On the totem pole of brotherhood, it’s unwritten that the youngest brother gets the floor when all beds and couches are taken. I was only horizontal
on the floor for a minute before staggering to the bathroom, fighting back the churning, burning mess rising in my throat.
Extrication was imminent.
After the fifth projectile vomit in the general direction of the toilet, I looked up through blurry eyes and there stood Uncle Bart in nothing but his white Fruit of the Looms. His arms were crossed. His frown was legendary.
“I think I got a touch of food poisoning tonight,” I croaked between wretches. Bart didn’t say a word.

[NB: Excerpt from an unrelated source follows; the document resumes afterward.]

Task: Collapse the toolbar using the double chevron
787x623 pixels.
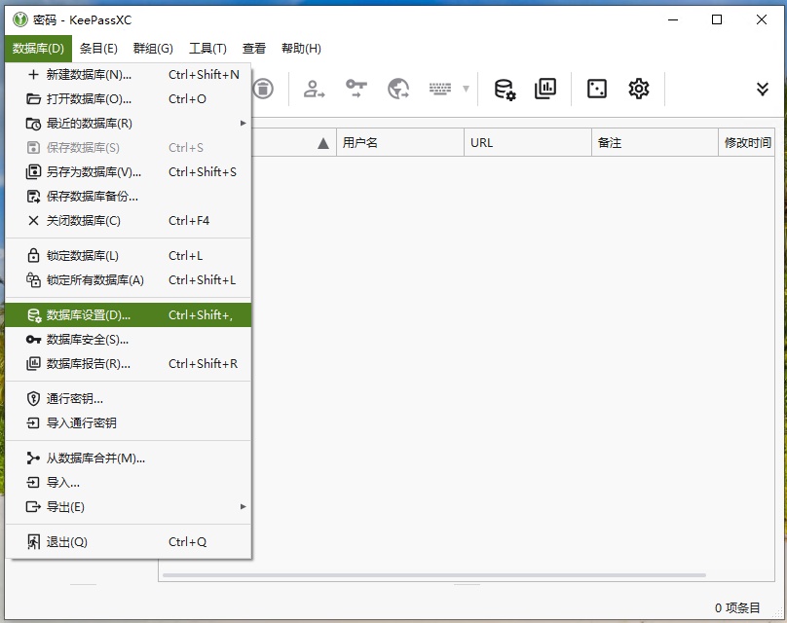Action: pyautogui.click(x=762, y=89)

The next day I awoke face down on the floor. My face, hair, shirt, and the pristine white carpet were covered with drying, partially masticated blackberry cobbler. White carpet fibers clogged my crusted nostrils.
The brothers in the summer of 1983.
My stomach boiled. My head ached.
David looked down from the couch and said, “Whoa. Look at all the blackberry seeds!”
Lorne was grounded. For a month.
A week later we left Walla Walla in the evening and drove down the more direct I-97 South through Bend, Oregon. Surviving the second harrowing trip up and over Mt. Shasta, ten hours into the drive, David pulled over on the side of the freeway.
Without saying a word, he proceeded to climb in the back of the camper shell. It was 8 a.m. and the sun was just beginning its blazing assault. He never bought a boot to connect the cab with the camper (so not cool!) which meant there was no way to communicate with him back there.
He laid out a sleeping bag (at least we had thought of that much) and was asleep as soon as he laid his head down.
I was on my own behind the wheel.
I pulled onto I-5 and prayed to God that the truck wouldn’t break down, or I wouldn’t get pulled over for any number of infractions the truck was guilty of. I wasn’t sure that I could keep myself awake in the blistering heat of the morning but it helped that the overhead console swung down and hit me in the head every five minutes. With sole control of the music selection, I blasted Tears For Fears’ Songs From The Big Chair and sang as loud as I could.